Triunfo e glorificação de Maria no céu

Parecia justo que a Santa Igreja, neste dia da Assunção de Maria ao céu, antes nos convidasse a chorar que nos alegrar. Pois a nossa doce Mãe abandona a terra e deixa-nos privados da sua cara presença, como diz São Bernardo. Entretanto, não; a Santa Igreja convida-nos para o júbilo com as palavras: Alegremo-nos no Senhor, agora que celebramos o dia festivo da Santíssima Virgem Maria! E com razão assim exclama. Pois, se temos amor a esta nossa Mãe, devemos cuidar antes de sua glória que de nossa consolação. Qual filho não se alegra, posto que se separe de sua mãe, se sabe que ela vai tomar posse de um reino? Maria vai hoje ser coroada Rainha do céu. E não deveríamos celebrar festivamente esse dia, se em verdade a amamos? Sim, alegremo-nos, mas nos alegremos todos de coração. Para aumento de nosso júbilo festivo consideremos.

1. a glória do triunfo de Maria no céu;
2. a sua elevação no excelso trono celeste.

I. Triunfal entrada de Maria no céu

Desde que Jesus Cristo, nosso Salvador, completou a obra da Redenção com a sua morte, anelavam os anjos tê-lo no céu. Em suas preces repetiam por isso incessantemente as palavras de Davi:

Levantai-vos, Senhor, para o vosso descanso, vós e a arca de vossa santificação (Sl 131,8).

Eia, Senhor, já que remistes os homens, vinde habitar conosco em vosso reino. Conduzi também convosco a arca viva de vossa santificação, isto é, vossa Mãe, a qual santificastes habitando em seu seio. Precisamente assim faz São Bernardo dizer aos anjos.

Jesus em pessoa glorifica a entrada de sua Mãe no céu

Quis finalmente o Senhor atender ao desejo destes celestes cidadãos, chamando Maria ao paraíso. Ordenara outrora que a arca do Testamento fosse com grande pompa introduzida na cidade de Davi.

“Davi e toda a casa de Israel conduziram a arca com júbilo e ao som das trombetas” (2Rs 6,14).

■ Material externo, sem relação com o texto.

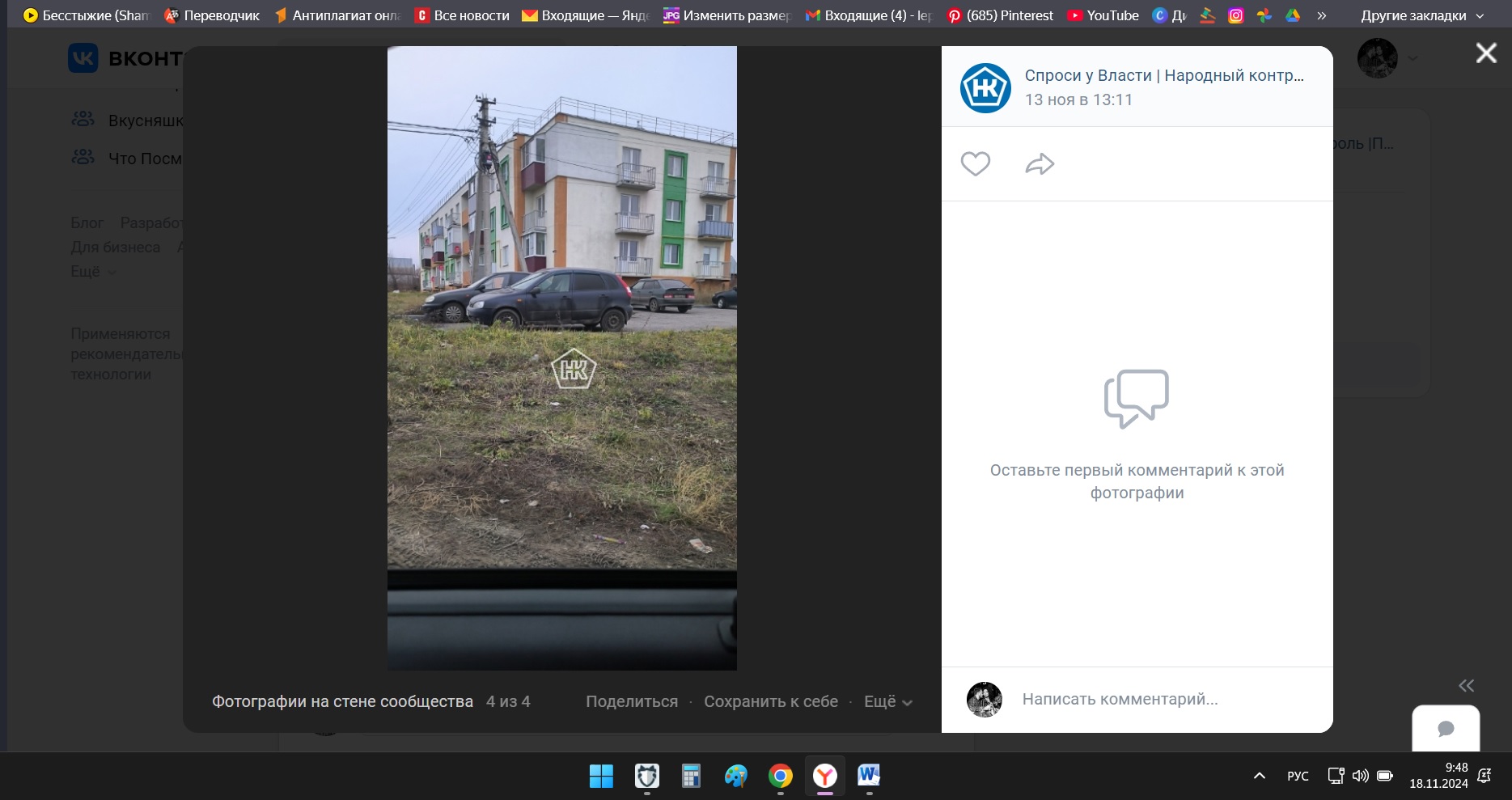Collapse the panel with the « arrow
This screenshot has height=800, width=1512.
click(1467, 685)
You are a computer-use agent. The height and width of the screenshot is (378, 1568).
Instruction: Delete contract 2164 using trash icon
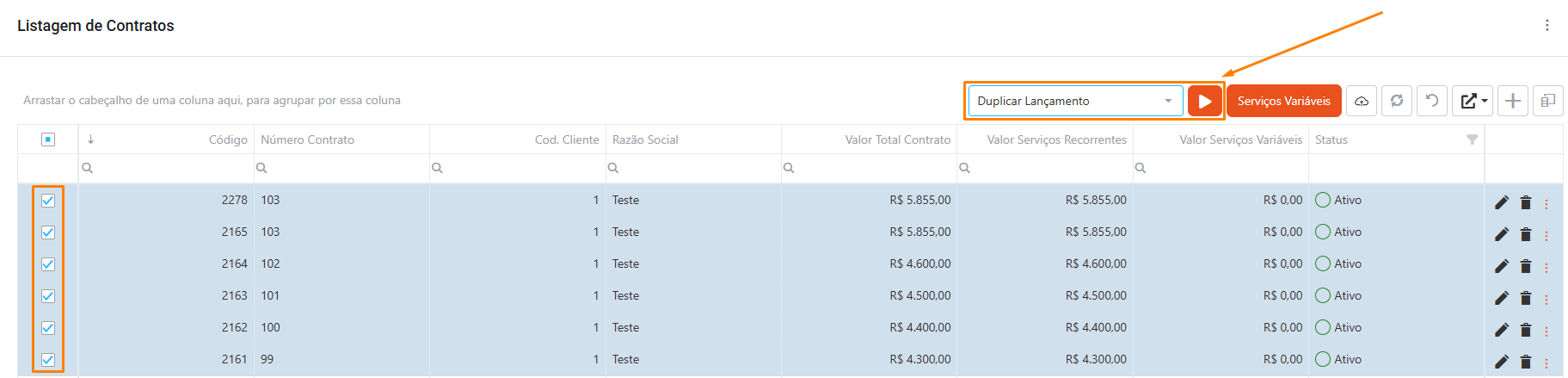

Porém com pompa muito mais nobre e gloriosa ordenou que sua Mãe entrasse no céu. O profeta Elias foi transportado ao céu num carro de fogo, que, como dizem os intérpretes, não foi senão um grupo de anjos. Mas para vos conduzir ao céu, ó Mãe de Deus, não bastou um grupo de anjos, observa Roberto abade. O mesmo Rei da glória veio acompanhar-vos com toda a sua corte celeste.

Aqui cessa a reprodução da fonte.